Twentysomething? Have We Got an Affordable Care Act Story For You
Oct 18, 2013, 2:00 PM
Alarmed at recent surveys that show only about ten percent of young Americans who say they are very familiar with the Affordable Care Act (ACA), staff reporters at Kaiser Health News (KHN) have crafted a clever article—winsome graphics included—aimed at getting the attention of millennials about the new health law in time for them to sign up before looming deadlines.
Getting the attention of millennials on the state or federal health insurance exchanges, recently launched and going through overhauls, is crucial for two key reasons.
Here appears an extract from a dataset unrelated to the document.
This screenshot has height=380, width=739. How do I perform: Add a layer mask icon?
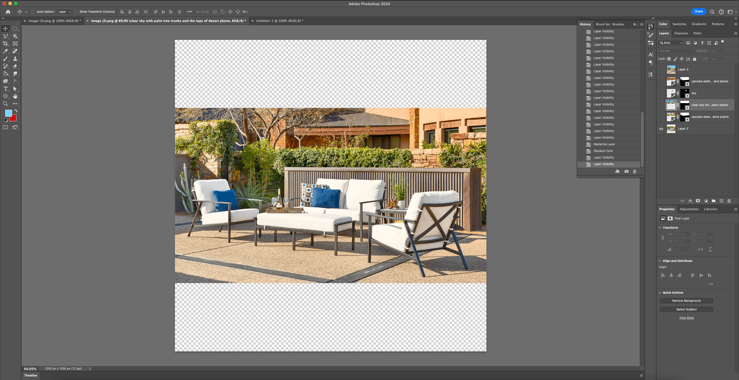(698, 201)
One is that young adults no longer on their parents' plan (now allowed until age 26 under the ACA) often don’t bother with health insurance because they believe they’re invincible, so why shell out hundreds to thousands in premiums and deductibles? That works fine unless an accident or illness ensues, which can cost hundreds of thousands or more.
And two, many millennial are indeed quite healthy, if not quite invincible, and the viability of the new health law relies on this younger pool paying in to help offset the cost of the many older adults who do rely on the system for treatment for new and chronic conditions.
The KHN piece ends with definitions of some key health insurance terms anyone buying insurance needs to know:
Deductibles — What you have to pay for care before your insurance begins to pay at least part of your bill.
Premiums — The money you shell out each month for your health care insurance, regardless of how much you used or didn’t use.
Copayments — The part of your bill that you pay out of your own pocket when you get medical care.
>>Bonus Link: More excellent information on the ACA and young adults is available from a group actually called Young Invincibles, which was founded four years ago at the height of the most recent heath reform debate. The group, based in D.C., says their mission is to ensure that “young adults are represented in today’s most pressing societal debates.” The group’s partners include the Robert Wood Johnson Foundation.